En 2013, un référendum a été organisé, et a largement mis en avant la volonté des habitants de rester britanniques. Quelles sont les conséquences de ce référendum ? 

Contrairement à ce que certains pourraient croire, il ne s’agissait pas de choisir entre être britanniques ou argentins lors de ce référendum, mais de choisir entre rester Britanniques, ou devenir autre chose. Ce “autre chose” aurait très bien pu être “indépendant”. Nous portons beaucoup d’importance à la liberté de choisir et de penser, et le référendum a été très clair : avec un taux de participation de plus de 92 %, 99,8 % ont voté pour le maintien de notre statut de territoire britannique. 

 

Nous ne sommes donc pas bloqués dans une sorte d’enclave britannique qui prend des décisions. Toute une population s’est exprimée et a témoigné être entièrement satisfaite de la situation dans laquelle nous nous trouvons.

Ce sont des résultats très intéressants, car seules 3 personnes n’ont pas voté, ou voté contre. Néanmoins, nous pouvons compter aux alentours de 30 personnes nées en Argentine mais vivant chez nous qui ont pu voter…  Des gens issus du monde entier ont participé au référendum, et l’extrême majorité a choisi de conserver le même statut. Nous ne sommes donc pas bloqués dans une sorte d’enclave britannique qui prend des décisions. Toute une population s’est exprimée et a témoigné être entièrement satisfaite de la situation dans laquelle nous nous trouvons.

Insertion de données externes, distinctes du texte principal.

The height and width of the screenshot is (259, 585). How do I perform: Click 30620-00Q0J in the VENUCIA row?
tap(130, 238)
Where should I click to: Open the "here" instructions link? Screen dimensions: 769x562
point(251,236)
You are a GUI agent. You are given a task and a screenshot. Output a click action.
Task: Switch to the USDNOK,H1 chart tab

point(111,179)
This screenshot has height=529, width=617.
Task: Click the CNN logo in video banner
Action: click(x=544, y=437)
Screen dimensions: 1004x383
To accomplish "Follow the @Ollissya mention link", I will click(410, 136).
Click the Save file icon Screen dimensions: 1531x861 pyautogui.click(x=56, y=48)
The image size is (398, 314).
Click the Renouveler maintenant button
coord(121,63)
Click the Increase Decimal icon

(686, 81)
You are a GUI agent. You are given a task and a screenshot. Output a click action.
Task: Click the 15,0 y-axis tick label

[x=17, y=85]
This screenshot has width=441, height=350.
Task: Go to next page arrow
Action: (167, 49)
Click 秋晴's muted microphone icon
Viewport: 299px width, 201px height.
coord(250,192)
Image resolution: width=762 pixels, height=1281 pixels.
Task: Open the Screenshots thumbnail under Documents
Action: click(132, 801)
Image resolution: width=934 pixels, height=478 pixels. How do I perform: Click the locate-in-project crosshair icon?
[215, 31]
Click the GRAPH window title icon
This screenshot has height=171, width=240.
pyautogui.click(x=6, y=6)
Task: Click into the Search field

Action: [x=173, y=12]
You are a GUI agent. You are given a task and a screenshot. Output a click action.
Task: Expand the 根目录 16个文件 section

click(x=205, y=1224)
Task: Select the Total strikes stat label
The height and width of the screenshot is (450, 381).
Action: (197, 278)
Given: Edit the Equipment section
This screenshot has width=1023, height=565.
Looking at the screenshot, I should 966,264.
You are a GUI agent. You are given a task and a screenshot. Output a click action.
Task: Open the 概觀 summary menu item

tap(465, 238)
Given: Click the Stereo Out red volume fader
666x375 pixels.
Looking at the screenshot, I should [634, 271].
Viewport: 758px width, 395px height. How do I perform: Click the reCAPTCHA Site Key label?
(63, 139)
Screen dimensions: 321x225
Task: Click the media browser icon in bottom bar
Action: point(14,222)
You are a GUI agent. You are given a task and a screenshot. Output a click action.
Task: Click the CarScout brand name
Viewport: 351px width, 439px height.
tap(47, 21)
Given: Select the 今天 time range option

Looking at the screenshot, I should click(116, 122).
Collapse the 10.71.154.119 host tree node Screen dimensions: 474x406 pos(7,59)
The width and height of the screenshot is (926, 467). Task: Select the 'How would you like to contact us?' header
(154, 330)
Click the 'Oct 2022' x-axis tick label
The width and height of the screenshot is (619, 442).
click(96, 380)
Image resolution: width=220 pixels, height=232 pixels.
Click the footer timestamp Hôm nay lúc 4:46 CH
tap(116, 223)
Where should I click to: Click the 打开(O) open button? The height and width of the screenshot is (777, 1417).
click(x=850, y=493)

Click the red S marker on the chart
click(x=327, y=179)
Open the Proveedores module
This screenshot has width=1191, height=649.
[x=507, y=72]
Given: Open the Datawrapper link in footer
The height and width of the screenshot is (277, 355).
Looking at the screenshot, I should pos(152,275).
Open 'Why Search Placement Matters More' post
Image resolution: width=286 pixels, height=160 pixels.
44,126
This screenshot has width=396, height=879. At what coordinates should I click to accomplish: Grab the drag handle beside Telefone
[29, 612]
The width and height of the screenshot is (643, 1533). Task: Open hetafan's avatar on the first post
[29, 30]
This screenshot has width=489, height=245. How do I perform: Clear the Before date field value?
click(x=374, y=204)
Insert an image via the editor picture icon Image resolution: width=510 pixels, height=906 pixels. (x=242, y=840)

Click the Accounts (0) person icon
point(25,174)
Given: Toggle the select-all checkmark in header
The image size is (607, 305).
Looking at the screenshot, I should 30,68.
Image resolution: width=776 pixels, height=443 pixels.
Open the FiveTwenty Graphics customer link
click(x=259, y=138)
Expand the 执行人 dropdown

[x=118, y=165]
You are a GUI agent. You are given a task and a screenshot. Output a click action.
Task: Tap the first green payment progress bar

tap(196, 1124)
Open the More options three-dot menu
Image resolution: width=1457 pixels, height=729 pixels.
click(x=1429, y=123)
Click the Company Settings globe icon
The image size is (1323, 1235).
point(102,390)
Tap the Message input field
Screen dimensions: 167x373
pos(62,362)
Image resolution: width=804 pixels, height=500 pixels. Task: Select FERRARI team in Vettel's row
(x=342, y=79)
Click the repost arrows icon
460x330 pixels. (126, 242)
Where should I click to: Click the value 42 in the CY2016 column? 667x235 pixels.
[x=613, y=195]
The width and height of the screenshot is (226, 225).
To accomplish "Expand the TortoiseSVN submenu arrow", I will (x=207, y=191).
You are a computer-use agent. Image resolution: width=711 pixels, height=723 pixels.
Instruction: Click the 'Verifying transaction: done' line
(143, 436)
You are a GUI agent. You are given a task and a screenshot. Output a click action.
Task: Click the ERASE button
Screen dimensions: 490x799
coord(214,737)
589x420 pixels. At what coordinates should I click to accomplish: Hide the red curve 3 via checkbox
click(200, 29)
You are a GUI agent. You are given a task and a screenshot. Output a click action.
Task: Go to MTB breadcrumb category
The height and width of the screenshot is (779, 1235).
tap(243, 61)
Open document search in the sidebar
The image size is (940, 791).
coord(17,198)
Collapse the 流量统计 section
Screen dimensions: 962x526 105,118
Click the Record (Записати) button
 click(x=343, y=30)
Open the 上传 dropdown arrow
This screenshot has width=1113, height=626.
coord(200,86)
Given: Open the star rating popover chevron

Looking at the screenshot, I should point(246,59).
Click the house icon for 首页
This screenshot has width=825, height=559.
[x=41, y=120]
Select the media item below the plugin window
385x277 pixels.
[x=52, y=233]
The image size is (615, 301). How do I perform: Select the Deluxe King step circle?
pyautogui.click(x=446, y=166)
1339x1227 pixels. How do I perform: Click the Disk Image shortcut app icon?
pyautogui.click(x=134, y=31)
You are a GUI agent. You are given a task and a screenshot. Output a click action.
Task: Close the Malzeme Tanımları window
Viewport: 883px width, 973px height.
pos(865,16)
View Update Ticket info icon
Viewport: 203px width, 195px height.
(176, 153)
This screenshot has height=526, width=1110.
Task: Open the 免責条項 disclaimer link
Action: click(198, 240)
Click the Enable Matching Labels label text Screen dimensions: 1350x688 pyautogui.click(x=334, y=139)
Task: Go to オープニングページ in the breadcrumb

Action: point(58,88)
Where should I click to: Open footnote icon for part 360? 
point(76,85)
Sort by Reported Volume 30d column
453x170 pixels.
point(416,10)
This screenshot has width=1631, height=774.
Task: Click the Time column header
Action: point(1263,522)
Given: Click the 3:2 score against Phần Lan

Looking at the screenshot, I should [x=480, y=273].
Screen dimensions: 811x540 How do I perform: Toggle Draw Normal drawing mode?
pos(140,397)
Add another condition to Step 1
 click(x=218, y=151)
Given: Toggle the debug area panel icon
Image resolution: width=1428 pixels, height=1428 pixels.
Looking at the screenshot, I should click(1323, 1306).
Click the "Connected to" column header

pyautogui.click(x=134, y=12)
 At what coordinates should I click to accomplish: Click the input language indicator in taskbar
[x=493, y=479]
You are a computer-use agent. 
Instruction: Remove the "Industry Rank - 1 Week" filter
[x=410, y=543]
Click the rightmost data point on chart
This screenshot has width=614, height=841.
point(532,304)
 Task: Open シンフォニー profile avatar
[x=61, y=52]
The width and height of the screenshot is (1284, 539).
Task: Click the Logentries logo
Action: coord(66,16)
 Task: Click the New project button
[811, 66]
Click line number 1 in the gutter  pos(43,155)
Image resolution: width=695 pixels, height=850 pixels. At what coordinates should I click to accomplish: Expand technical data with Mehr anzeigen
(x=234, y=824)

Aujourd’hui, nous continuons à parcourir le monde pour essayer de diffuser notre message et d’obtenir du soutien en faveur de notre autodétermination. C’est assez destructeur lorsque certains répriment notre existence en tant que peuple mais nous y sommes habitués et poursuivrons en ce sens. Nous sommes très fiers de notre culture et de notre histoire et espérons à l’avenir la faire connaître de tous.